Evidence for superantigen activity of the Bel 3 protein of the human foamy virus.

Abstract

The human foamy virus is a complex retrovirus that codes for several regulatory bel genes in addition to the conventional gag, pol, and env genes. The bel 3 gene is located in the 3' part of the viral genome comparable to that of the superantigen of the mouse mammary tumor virus. Superantigens bound to major histocompatibility complex (MHC) class II molecules have been shown to stimulate T cells in a V beta-specific manner. The recombinant Bel 3 protein purified to near homogeneity was assayed in vitro to determine whether or not it functions as a superantigen that stimulates human T lymphocytes expressing particular V beta T cell receptor (TCR) chains. Therefore, an analysis including all known human V beta elements was performed. The expression of different V beta chains of the TCR was analyzed by reverse transcription of the V beta RNAs and subsequent amplification of the corresponding V beta cDNA elements by polymerase chain reaction in unstimulated, phytohemaggluttinin (PHA)- and Bel 3-stimulated human T lymphocytes.
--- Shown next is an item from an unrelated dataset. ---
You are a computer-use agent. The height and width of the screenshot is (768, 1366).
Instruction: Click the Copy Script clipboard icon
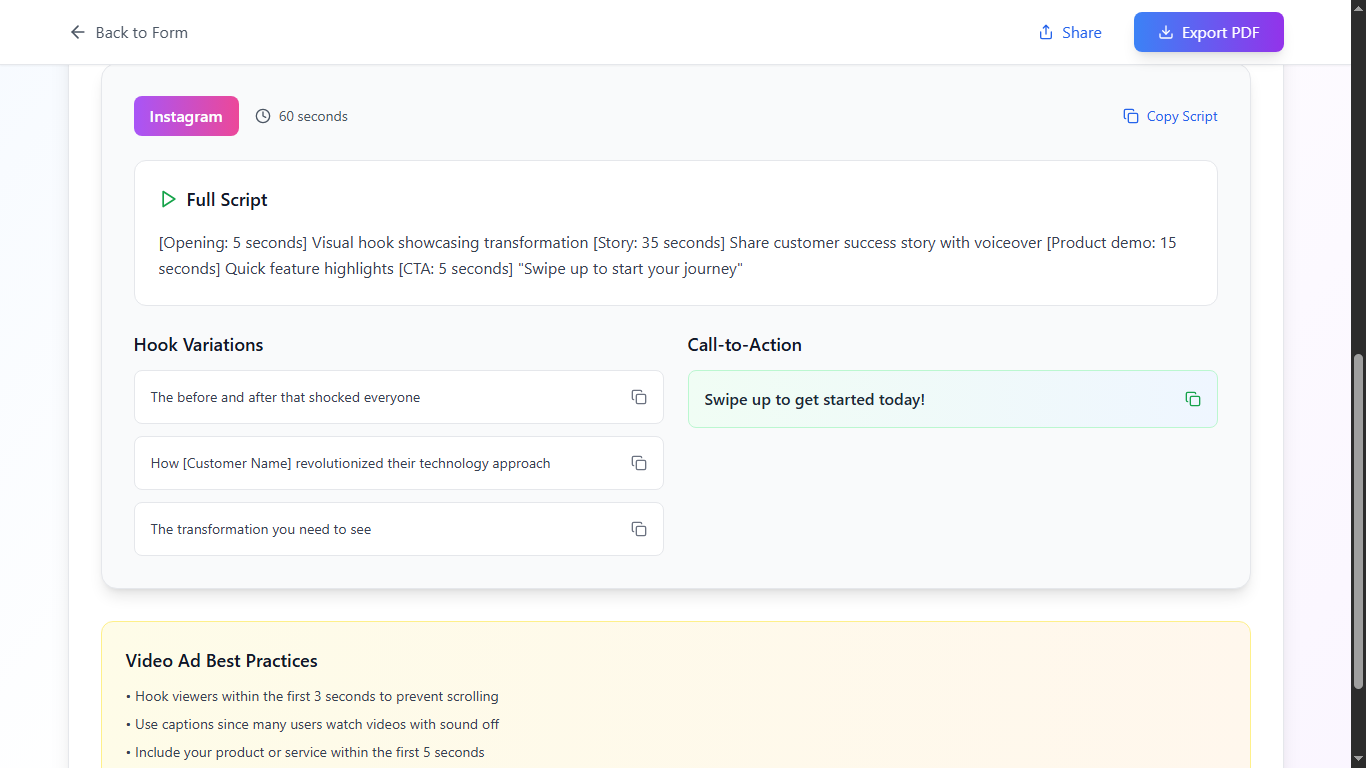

In addition, eight monoclonal antibodies directed against particular V beta family members were used to determine any change in the expression of the remaining known V beta elements upon treatment with PHA and Bel 3. The comparative V beta-specific transcriptional analysis revealed that the in vitro expression of the V beta 18 chain was specifically and strongly expanded in Bel 3-stimulated human T cells, a property characteristic for a superantigen.